天草といえば世界遺産にも登録されるキリシタンの歴史や南蛮文化が知られているが、豊かな自然に育まれた海の幸と山の幸も魅力。夕食はダイニング「わび」にて、日本料理と鮨すしを堪能したい。近海でとれた旬の魚介を、料理人が自ら厳選し、最良の形で提供。ブランドよりも、本当においしいものだけを追求した、珠玉の一皿が味わえる。席は個室とカウンターから選ぶことができ、いずれも刻一刻と雰囲気を変える壮大な海の景色が、料理をさらにドラマチックに彩ってくれる。

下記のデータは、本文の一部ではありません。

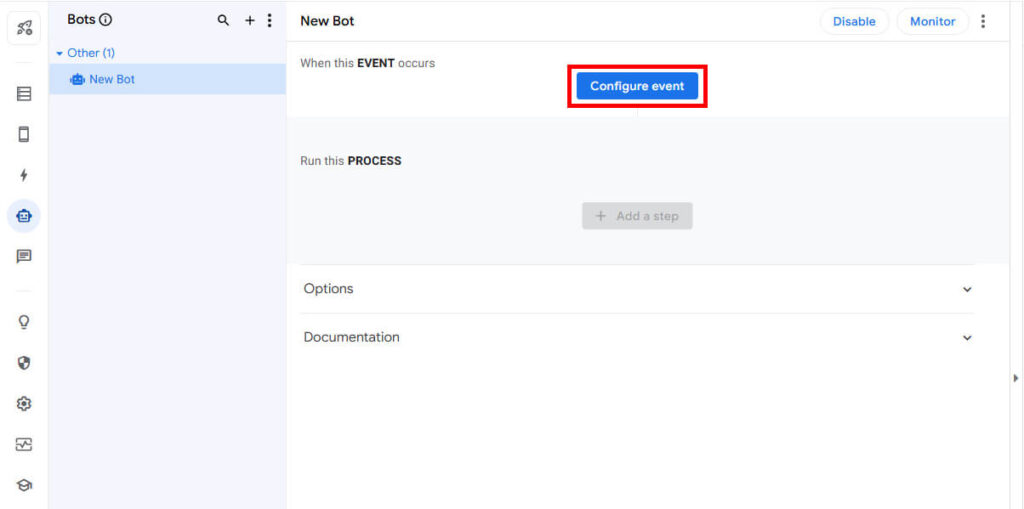Open the Settings gear icon
This screenshot has height=509, width=1024.
[24, 404]
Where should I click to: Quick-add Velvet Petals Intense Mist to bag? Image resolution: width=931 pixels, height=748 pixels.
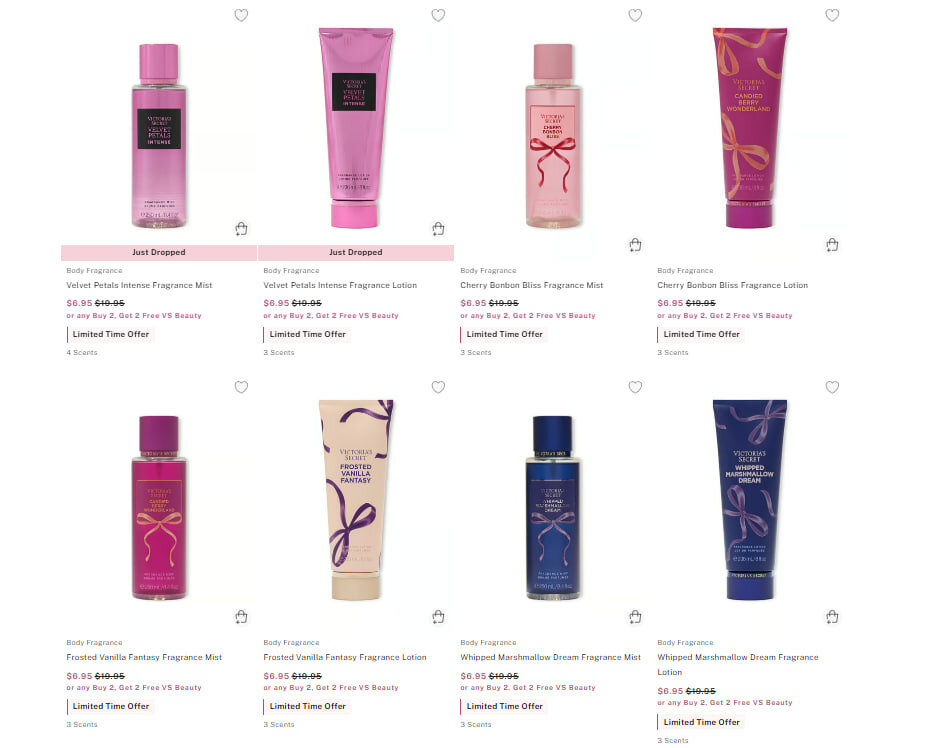pos(241,229)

景色から館内に目を移せば、地元や国内外の芸術にも触れることができる。キーホルダーや客室のオブジェは、熊本の彫刻家・上妻利弘(こうづまとしひろ)氏によるもの。ラウンジや客室は、天草出身の画家・横島庄司氏の作品が飾られている。エントランスには、スペインのアーティスト、イノクオ氏による魚のオブジェが。作家の作品でなくとも、ふとした折に、天草さらさや天草産の陶磁器など、天草のアートに出合う瞬間も楽しい。
天草の海の景色と、静寂に包まれたハイクラスな空間、地元ならではの美食、そして豊かな文化。すべてが渾然(こんぜん)一体となったもてなしが、旅の忘れがたい思い出となるだろう。ほかでは体感できない、極上の休日を「天ノ寂」で満喫してもらいたい。